O chiclete possui uma elasticidade que conserva o seu estado próprio, e por isso não é destruído. Essa elasticidade exige dos dentes uma mastigação mais forte e cruel. A razão de se considerar que mascar chiclete pode ser uma brincadeira é que ali só há o ritmo repetitivo de mastigar e ser mastigado, sem que exista como resultado o matar e morrer, ou o vencer e perder. O chiclete intermedeia o desejo de mastigar a carne do outro. Aquele que come desperta o velho desejo dentro dele e come o desejo, e aquele que é comido estimula o desejo de comer daquele que come. O desejo daquele que come age diligentemente, mas não é satisfeito ao final. A elasticidade, característica própria da vida, transforma a violência dos dentes em textura macia. Transforma a violência em carne. Torna alegre o comer e ser comido. Essa brincadeira termina quando aquele que come se cansa ou se aborrece. A brincadeira de mastigar o chiclete habita em mim, me move, me dá ordens e às vezes me substitui, fazendo-me relembrar os seres que não são eu e ao mesmo tempo são. Naquele momento, minha existência, que habito com inúmeros outros dentro do meu ser, não é mais singular, e sim plural. 

4. Sinto frequentemente que a energia poética, de me regozijar no momento em que me comunico com as coisas e me torno um com os objetos, secou.
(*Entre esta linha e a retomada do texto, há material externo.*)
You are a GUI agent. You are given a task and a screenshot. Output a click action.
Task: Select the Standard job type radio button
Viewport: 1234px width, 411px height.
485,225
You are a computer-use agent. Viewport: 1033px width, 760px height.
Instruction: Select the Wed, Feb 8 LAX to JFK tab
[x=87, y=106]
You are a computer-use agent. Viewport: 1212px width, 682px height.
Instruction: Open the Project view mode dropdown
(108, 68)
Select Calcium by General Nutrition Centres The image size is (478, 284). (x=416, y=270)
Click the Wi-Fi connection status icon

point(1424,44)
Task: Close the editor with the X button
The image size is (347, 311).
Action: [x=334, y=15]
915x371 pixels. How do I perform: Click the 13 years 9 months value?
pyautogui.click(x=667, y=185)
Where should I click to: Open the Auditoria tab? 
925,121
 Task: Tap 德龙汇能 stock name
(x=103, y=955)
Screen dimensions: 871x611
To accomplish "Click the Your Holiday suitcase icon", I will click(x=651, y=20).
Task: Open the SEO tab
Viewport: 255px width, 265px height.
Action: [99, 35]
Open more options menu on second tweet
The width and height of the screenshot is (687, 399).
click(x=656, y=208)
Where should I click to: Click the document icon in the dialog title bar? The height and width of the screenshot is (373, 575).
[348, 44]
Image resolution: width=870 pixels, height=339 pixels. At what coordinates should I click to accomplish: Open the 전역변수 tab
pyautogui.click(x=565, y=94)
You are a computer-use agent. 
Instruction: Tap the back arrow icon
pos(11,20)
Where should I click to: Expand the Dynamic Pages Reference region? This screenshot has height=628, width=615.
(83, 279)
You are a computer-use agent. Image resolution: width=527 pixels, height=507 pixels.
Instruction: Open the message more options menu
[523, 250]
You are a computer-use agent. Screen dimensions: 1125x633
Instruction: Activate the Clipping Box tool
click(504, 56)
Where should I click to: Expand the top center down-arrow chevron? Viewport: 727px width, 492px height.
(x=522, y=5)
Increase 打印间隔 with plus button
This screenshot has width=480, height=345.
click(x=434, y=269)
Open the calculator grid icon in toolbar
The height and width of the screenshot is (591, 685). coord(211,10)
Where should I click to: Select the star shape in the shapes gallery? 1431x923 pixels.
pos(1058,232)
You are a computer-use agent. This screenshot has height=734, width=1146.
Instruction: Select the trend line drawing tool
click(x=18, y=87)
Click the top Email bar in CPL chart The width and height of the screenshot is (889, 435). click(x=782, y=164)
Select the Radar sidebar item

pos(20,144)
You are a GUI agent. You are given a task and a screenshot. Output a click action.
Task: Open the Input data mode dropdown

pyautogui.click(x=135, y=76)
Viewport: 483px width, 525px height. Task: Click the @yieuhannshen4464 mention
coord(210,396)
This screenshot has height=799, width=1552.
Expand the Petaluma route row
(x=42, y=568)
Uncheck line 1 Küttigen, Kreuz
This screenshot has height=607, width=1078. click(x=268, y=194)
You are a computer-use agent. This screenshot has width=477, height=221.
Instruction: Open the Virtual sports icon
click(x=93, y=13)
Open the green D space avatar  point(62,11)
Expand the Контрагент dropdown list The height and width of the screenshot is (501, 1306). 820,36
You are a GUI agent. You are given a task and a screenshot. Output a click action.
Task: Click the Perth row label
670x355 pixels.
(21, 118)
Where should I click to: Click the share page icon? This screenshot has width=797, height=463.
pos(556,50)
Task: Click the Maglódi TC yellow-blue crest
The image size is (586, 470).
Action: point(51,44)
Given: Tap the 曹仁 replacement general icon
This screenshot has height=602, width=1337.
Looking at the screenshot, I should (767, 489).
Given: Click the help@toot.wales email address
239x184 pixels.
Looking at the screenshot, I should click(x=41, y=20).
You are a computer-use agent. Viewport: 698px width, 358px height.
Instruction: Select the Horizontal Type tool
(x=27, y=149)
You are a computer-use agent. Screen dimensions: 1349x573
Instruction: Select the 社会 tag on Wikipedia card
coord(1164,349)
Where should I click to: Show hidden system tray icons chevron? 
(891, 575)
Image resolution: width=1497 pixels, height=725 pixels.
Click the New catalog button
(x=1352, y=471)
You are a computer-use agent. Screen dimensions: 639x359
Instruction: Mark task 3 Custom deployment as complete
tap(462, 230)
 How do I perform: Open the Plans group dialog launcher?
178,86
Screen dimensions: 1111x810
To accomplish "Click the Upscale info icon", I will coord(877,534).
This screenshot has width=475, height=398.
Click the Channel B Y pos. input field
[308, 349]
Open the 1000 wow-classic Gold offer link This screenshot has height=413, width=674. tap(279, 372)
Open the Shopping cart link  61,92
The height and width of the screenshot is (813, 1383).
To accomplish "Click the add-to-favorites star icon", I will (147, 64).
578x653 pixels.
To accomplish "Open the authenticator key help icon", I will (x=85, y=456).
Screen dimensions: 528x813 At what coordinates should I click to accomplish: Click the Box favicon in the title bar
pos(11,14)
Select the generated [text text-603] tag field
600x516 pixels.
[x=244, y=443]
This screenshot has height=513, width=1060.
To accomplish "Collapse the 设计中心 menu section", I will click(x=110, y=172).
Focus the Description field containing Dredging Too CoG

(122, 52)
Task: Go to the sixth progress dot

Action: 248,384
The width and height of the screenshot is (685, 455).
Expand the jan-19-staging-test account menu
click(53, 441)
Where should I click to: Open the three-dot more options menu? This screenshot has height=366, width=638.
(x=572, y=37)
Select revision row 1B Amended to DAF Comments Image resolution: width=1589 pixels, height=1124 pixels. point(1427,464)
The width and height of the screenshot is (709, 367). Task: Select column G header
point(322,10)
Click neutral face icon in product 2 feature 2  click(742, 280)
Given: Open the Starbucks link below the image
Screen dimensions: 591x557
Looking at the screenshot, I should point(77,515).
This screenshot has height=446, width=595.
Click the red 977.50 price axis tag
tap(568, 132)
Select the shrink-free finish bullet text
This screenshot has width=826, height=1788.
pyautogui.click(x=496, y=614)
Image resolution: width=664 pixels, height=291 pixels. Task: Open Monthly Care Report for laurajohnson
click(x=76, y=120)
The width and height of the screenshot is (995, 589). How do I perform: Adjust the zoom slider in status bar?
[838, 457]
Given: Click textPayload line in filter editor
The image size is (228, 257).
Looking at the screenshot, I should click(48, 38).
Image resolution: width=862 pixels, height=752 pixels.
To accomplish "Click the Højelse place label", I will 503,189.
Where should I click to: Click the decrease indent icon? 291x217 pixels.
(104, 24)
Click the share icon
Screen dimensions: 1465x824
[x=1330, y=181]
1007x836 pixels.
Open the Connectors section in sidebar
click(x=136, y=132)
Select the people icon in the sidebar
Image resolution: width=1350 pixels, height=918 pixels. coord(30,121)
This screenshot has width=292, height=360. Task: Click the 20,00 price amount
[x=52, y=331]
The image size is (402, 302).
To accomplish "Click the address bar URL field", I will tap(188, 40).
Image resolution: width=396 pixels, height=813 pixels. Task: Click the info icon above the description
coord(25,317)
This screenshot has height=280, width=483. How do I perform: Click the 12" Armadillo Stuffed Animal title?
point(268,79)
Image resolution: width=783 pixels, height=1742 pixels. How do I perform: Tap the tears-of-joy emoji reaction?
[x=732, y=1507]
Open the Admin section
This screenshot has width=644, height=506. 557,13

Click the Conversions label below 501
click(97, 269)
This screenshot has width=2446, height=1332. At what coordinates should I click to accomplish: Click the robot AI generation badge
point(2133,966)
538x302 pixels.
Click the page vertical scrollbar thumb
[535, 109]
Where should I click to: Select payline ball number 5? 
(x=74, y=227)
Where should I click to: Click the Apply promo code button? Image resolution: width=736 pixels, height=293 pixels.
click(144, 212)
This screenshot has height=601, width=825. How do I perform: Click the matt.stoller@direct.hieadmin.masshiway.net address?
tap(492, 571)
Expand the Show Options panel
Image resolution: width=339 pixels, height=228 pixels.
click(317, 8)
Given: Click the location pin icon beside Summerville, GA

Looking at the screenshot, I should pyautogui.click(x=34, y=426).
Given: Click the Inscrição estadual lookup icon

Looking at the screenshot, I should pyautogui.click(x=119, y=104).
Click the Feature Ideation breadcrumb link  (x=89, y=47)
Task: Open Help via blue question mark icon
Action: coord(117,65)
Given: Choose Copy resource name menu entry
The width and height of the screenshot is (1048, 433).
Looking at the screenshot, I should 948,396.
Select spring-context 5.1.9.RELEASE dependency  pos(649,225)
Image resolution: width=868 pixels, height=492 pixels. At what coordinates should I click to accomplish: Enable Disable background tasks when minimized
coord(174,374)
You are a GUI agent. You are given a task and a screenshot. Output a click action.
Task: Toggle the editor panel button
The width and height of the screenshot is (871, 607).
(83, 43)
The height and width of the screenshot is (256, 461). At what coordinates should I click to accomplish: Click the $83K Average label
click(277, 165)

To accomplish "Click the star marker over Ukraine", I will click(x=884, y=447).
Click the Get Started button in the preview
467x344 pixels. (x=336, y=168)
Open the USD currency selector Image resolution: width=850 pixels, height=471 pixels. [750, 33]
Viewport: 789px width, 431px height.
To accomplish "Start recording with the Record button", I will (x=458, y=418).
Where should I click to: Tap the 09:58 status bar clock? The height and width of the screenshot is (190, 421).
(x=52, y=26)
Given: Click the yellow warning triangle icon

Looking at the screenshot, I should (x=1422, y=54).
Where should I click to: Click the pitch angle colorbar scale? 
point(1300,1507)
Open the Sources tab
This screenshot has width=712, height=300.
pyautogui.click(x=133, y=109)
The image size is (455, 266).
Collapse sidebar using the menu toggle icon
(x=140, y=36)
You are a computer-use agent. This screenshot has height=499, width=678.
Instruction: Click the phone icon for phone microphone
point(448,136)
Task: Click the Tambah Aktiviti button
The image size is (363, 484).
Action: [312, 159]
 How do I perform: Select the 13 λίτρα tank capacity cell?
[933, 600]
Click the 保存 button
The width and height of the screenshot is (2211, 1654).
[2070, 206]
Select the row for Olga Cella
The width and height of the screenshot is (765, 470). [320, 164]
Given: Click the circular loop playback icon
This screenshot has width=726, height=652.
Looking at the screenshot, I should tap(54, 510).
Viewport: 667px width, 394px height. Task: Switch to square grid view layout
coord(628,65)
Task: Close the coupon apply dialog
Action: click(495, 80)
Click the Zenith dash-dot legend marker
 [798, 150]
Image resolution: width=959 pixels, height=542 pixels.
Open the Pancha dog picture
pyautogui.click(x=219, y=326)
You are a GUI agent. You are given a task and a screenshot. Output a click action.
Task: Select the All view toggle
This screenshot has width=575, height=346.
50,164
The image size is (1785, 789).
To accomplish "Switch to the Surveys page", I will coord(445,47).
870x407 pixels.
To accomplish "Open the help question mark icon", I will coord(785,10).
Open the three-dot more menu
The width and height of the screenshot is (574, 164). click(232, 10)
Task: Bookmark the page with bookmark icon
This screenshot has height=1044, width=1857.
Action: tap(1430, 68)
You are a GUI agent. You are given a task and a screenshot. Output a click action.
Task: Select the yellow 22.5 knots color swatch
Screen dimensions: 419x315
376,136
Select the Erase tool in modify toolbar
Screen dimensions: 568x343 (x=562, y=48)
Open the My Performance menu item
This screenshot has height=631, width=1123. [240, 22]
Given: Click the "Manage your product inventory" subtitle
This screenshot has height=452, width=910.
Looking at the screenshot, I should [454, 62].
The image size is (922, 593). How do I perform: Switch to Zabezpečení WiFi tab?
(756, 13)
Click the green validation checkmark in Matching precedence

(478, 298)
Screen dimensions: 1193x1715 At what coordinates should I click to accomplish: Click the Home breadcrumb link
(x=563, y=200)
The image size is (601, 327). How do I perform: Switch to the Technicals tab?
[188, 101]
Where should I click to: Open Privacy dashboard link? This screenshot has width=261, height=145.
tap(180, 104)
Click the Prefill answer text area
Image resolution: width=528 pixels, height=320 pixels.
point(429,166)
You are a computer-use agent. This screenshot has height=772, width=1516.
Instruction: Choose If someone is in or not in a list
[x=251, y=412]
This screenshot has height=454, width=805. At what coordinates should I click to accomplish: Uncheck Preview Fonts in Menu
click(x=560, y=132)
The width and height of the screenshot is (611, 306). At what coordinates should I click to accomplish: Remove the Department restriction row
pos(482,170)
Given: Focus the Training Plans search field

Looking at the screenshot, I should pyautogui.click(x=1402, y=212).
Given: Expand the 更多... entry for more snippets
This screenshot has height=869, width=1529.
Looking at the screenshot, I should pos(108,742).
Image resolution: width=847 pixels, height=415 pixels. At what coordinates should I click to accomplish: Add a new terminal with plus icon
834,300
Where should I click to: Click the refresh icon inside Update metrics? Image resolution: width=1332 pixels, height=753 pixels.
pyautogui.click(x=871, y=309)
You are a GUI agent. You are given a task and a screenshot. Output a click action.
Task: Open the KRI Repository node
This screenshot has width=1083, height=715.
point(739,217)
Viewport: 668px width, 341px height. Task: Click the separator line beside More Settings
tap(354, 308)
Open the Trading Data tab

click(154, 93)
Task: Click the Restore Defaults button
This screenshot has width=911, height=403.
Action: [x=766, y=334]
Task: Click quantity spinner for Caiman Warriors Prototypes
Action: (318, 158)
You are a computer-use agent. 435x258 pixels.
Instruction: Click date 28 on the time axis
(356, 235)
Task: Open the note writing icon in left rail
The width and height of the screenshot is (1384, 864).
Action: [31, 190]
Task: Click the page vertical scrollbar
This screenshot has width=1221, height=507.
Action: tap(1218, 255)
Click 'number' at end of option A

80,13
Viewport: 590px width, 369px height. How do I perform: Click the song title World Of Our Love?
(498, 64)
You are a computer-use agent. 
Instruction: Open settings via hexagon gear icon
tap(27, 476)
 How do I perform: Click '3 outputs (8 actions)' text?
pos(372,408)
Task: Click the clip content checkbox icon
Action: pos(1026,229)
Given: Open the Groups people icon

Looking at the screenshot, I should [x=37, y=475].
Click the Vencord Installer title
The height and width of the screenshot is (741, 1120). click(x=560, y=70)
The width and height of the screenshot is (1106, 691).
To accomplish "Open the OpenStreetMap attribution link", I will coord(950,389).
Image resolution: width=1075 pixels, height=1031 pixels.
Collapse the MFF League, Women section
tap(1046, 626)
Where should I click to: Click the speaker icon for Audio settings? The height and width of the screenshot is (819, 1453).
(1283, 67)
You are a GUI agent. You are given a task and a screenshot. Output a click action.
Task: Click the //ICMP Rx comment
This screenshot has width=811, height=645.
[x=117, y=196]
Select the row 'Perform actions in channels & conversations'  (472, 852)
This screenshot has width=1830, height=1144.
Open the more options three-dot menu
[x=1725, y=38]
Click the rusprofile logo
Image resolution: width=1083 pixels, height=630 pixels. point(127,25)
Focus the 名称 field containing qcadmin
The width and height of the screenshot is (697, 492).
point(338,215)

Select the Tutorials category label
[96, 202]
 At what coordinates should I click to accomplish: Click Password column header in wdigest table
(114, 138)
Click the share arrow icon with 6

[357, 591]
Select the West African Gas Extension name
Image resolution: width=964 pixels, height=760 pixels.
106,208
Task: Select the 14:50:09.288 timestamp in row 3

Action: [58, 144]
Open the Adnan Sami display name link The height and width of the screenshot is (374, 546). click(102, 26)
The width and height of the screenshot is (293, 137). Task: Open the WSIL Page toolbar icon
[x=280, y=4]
Eu me tornei um ser que depende da cidade, do apartamento, do carro, do smartphone e de vários aparatos de conveniência; meus sentidos instintivos se retraíram muito, e a afinidade com a natureza foi quase perdida. O meu corpo e a minha mente estão sendo arrastados sem parar pelo cotidiano, e os meios de comunicação não permitem momentos de tédio ou de desvio do olhar, preenchendo sem piedade toda folga no tempo. Agora o meu ser talvez esteja aleijado, com dificuldades para escrever poesia. Ainda assim, os poemas continuam vindo, e estou fitando o meu corpo sem entender. Por que eles ainda estão vindo? O que é, afinal, o poema que vem do meu corpo e da minha mente? Talvez porque ainda há seres vivos presos – sejam pessoas, sejam animais ou mesmo monstros – que querem sair das trevas do fundo do meu ser, receber a forma e o nome e a língua adequados a eles, e ir para onde estão o sol e o vento. Talvez não seja eu quem os expõe, mas eles que saem sozinhos. Quando escrevo poema, parece que eles pressionam minha imaginação e se empenham com força para sair do meu corpo. Em suma, o que o meu poema faz é observar friamente o meu próprio ser, impossibilitado de escrever poesias líricas, como se fosse um objeto ou uma outra pessoa. Porque meu corpo é o lugar onde se revela, sincera e vividamente, a verdadeira figura da vida e do mundo em que eu vivo, ou vivemos.